Thanks for your comment. I simply like quality, well-built products, a by-product of my desire for perfection, which I know can be expensive. The Bravo in my opinion, is a good value. The price goes to $439 with a Howa action, and Sako green is not available for the Howa, but still, I think it a good piece. I have to decide what quality/price strata I want to be in. Going MDT as I configured it, means about a $231 price bump over the Bravo, and that is the MDT sale. Without the MDT sale, the gap grows to $371.
It is hard for me to believe the misaligned stock/fore-end is supposed to be that way.
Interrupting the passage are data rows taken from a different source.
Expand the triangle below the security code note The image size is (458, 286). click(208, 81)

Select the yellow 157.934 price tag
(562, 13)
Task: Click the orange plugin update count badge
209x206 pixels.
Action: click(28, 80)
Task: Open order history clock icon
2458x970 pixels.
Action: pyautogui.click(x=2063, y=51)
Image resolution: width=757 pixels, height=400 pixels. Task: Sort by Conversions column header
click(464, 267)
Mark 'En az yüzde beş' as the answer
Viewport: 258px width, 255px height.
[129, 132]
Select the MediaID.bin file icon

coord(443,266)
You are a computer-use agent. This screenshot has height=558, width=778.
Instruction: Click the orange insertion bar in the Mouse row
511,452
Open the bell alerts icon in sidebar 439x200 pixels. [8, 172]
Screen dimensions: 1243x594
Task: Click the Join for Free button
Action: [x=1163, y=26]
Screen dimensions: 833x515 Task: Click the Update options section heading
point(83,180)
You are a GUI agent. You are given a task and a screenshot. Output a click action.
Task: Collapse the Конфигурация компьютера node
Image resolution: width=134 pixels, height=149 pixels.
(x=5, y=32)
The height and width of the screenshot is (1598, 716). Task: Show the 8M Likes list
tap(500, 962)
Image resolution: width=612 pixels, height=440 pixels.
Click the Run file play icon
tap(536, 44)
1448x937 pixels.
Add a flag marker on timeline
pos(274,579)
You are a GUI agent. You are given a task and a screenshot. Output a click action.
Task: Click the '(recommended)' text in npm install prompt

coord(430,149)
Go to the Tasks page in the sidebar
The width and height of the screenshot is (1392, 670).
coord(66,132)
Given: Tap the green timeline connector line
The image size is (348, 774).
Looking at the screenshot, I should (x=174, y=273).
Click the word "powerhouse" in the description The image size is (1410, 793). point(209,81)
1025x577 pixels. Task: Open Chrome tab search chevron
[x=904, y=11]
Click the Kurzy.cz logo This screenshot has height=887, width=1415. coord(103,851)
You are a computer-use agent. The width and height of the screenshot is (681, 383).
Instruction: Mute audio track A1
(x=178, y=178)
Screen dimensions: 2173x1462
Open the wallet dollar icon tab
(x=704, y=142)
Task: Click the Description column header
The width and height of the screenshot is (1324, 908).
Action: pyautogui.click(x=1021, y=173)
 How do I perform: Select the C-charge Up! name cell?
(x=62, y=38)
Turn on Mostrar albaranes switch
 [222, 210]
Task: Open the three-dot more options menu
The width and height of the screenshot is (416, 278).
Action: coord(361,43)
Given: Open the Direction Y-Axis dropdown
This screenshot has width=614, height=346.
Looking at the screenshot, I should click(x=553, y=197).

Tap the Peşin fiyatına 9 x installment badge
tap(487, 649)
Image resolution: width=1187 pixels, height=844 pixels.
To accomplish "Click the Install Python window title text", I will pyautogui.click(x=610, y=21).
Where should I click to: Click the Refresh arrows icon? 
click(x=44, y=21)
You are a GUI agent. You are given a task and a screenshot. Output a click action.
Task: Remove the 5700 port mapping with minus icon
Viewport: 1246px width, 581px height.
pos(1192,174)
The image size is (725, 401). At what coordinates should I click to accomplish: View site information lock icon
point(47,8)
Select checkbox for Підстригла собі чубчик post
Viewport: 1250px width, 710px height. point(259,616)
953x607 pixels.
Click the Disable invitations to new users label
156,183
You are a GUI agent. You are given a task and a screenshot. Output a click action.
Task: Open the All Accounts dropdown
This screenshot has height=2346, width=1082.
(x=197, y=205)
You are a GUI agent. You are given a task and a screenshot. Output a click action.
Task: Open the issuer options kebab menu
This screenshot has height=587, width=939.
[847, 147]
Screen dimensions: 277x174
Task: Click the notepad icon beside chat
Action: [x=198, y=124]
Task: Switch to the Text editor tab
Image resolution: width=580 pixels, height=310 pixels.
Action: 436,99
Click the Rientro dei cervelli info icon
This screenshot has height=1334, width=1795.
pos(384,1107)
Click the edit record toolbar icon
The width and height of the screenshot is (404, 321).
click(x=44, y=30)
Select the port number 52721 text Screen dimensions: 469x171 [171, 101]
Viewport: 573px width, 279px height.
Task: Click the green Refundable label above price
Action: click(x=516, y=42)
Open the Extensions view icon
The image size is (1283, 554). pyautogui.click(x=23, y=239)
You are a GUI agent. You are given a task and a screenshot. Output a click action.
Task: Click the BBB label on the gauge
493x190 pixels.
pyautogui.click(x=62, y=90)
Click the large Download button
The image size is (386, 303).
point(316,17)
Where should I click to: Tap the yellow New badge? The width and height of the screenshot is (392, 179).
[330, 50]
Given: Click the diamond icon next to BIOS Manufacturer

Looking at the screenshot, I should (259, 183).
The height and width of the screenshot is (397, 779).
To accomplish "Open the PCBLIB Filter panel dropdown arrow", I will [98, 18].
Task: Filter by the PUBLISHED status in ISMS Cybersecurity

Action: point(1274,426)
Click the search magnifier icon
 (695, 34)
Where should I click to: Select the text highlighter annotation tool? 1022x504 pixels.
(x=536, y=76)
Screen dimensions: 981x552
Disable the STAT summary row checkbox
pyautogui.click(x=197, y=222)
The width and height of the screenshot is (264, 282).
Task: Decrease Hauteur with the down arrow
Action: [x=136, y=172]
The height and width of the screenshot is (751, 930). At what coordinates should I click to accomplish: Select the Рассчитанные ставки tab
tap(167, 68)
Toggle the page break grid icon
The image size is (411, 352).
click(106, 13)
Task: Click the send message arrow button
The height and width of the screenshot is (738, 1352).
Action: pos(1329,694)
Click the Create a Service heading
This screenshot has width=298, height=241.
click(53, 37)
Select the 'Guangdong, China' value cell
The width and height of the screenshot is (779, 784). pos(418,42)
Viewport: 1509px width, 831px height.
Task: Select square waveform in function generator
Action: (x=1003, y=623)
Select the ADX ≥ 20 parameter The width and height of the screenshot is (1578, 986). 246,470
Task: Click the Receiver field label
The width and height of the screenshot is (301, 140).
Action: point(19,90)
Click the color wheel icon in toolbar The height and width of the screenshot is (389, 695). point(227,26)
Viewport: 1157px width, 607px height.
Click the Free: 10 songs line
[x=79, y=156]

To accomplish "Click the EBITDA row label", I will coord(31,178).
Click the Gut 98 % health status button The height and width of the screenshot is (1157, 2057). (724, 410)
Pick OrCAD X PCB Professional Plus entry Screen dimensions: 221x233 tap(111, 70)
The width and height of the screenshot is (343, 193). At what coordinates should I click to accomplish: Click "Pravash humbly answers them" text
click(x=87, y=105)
I've looked at plenty of photos of the Bravo, with actions installed, and some are quite misaligned while others are very close to perfect. Either manufacturing is inconsistent or the fit is sensitive to installation process. I don't know.
Overall, especially for the Howa, there is little else to be had for the price of the Bravo. The only other option is the Bell & Carlson Tactical Style 6, and then you have to add bottom metal. I have Howa polymer bottom metal and a mag, which is cheap, but still, the cost now is close to as much as the Bravo, and I don't have adjustable LOP on the B&C.
The Bravo does offer some advantages over the MDT (for me).
- Bravo can use AICS mags. MDT can only use MDT polymer mags.
- As a poster noted above, the MDT polymer mags hold 8 rounds. There is no 5 or 10 round option.
- I do not need fancy (costly) continuously adjustable LOP. The Bravo spacers work fine, as I am the only one shooting the rifle.
- I prefer a quickly removable cheek piece if the bolt interferes vs a screw wheel.